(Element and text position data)
──────
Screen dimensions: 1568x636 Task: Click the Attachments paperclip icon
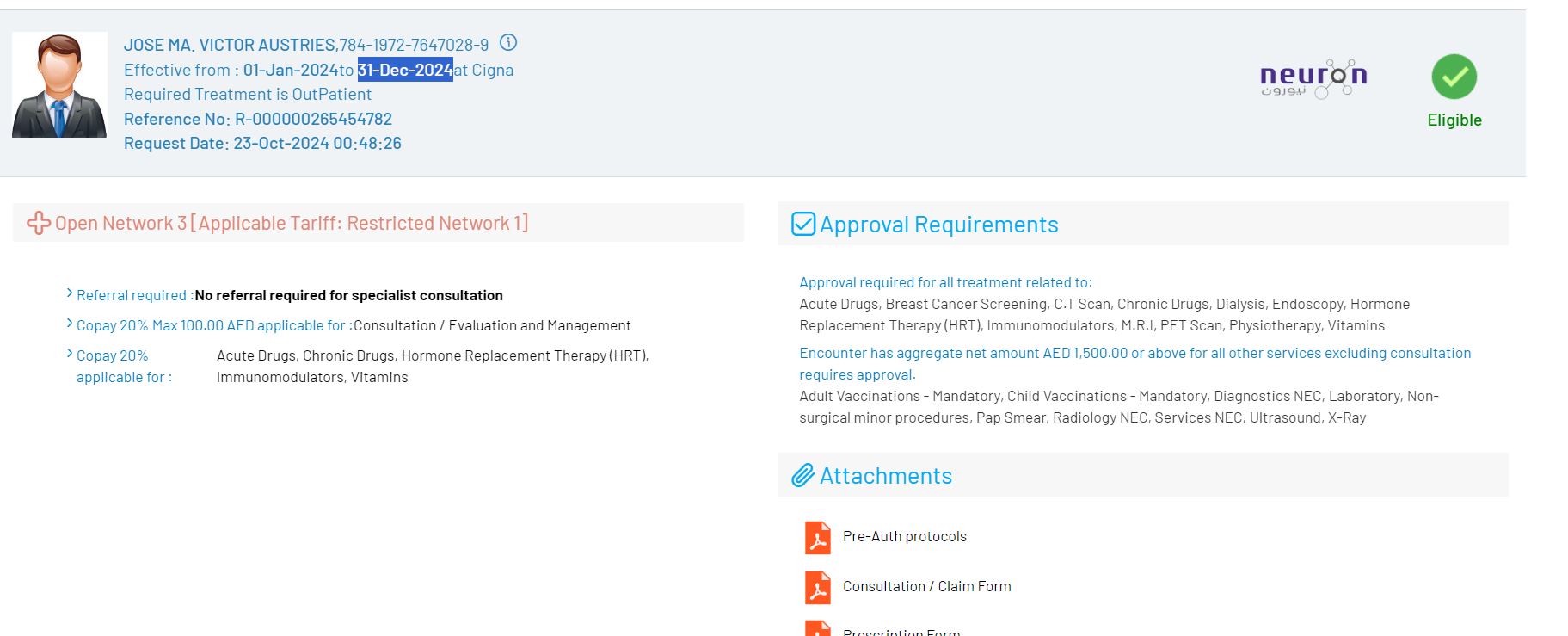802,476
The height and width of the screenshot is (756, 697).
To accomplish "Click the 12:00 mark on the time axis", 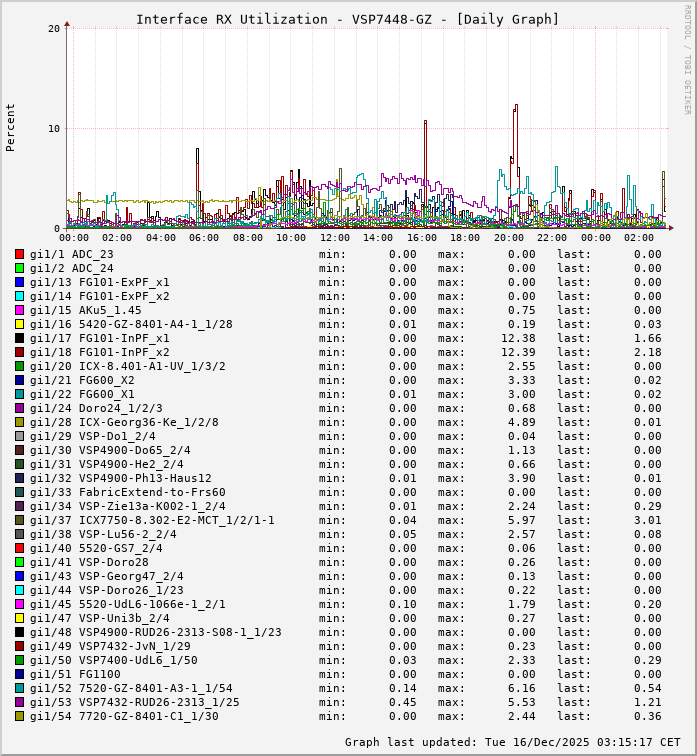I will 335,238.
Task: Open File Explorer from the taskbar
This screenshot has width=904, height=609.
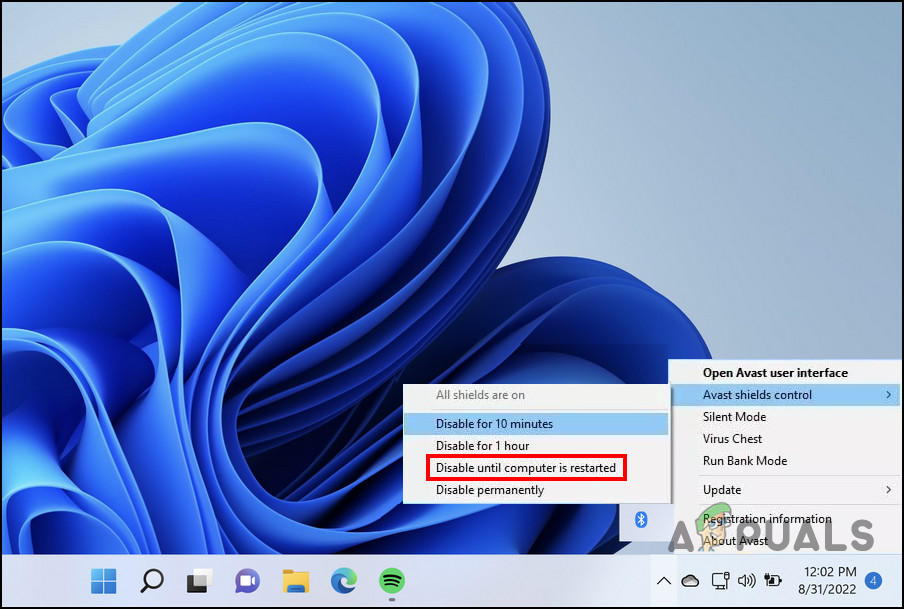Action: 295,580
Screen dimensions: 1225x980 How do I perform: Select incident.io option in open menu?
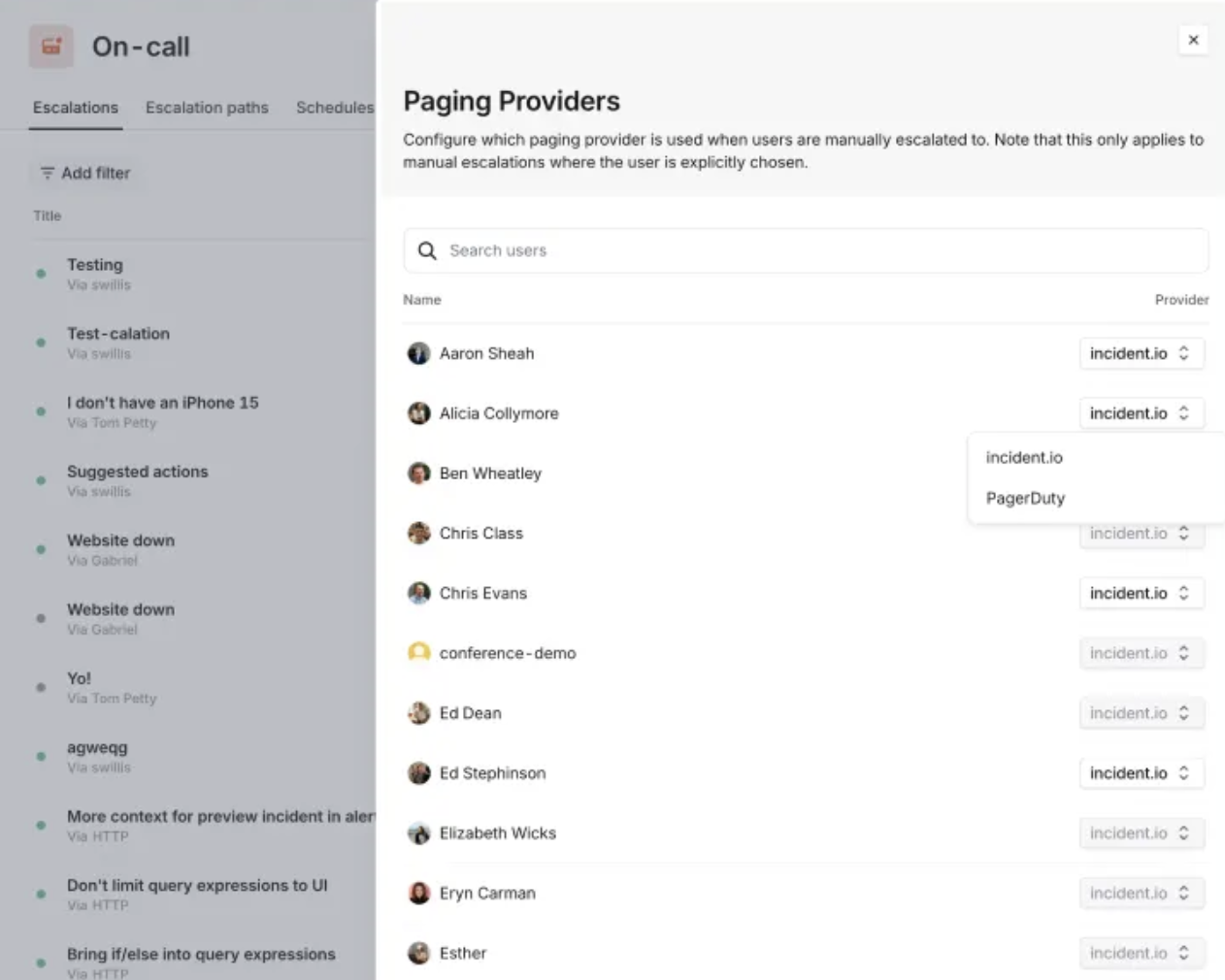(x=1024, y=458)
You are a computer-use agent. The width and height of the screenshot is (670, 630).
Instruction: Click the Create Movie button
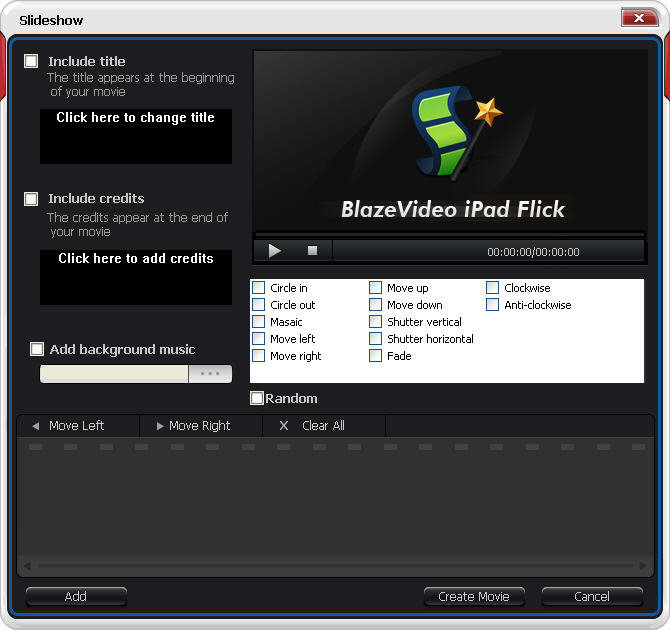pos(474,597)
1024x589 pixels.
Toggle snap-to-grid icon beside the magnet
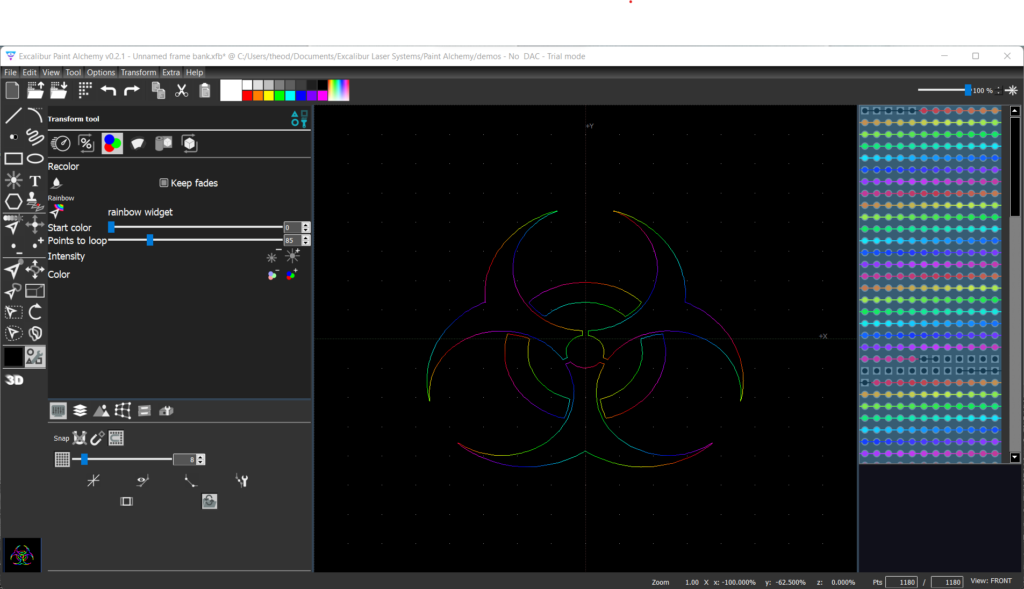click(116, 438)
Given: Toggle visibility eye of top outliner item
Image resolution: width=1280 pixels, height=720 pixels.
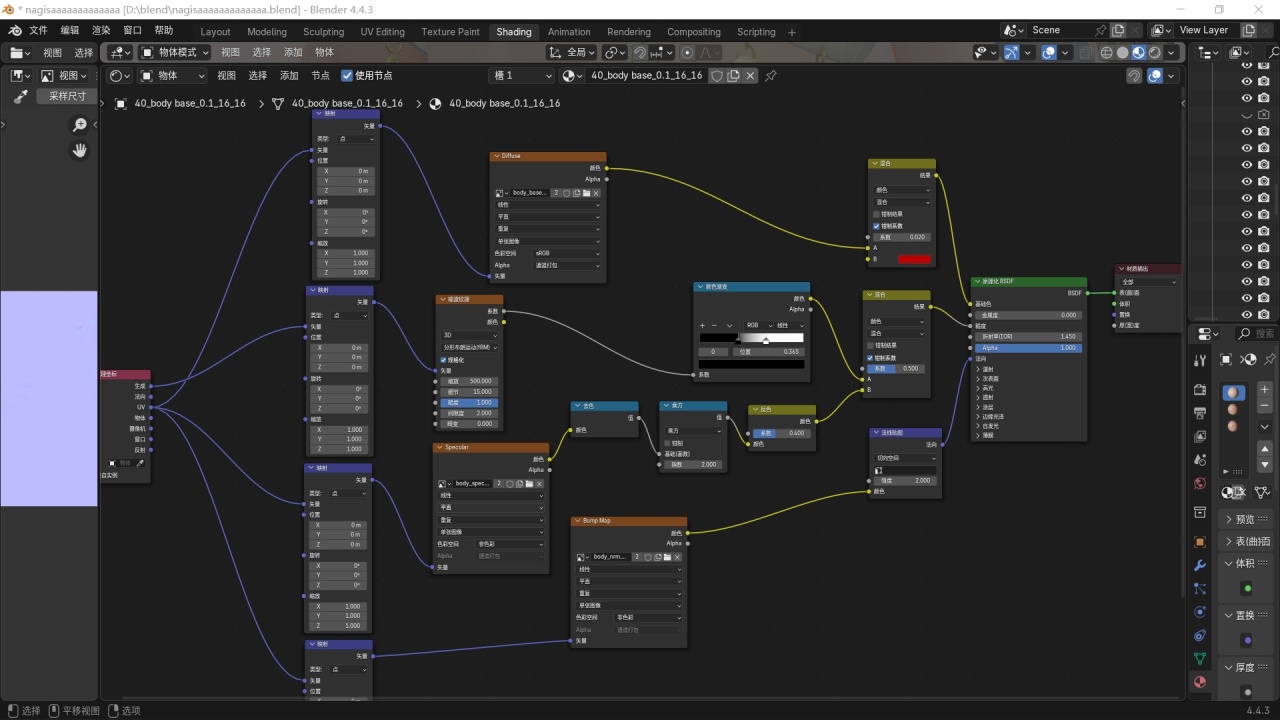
──────
→ TASK BRIEF: Retype the items from the line that contains "Screen dimensions: 1225x980" through the end of the items. Omit the pictures.

→ SOLUTION:
Screen dimensions: 1225x980 How do I perform: Select incident.io option in open menu?
(x=1024, y=458)
You are a computer-use agent. The width and height of the screenshot is (670, 630).
Instruction: Click the Create Movie button
pos(474,597)
1024x589 pixels.
Toggle snap-to-grid icon beside the magnet
click(116, 438)
Given: Toggle visibility eye of top outliner item
Image resolution: width=1280 pixels, height=720 pixels.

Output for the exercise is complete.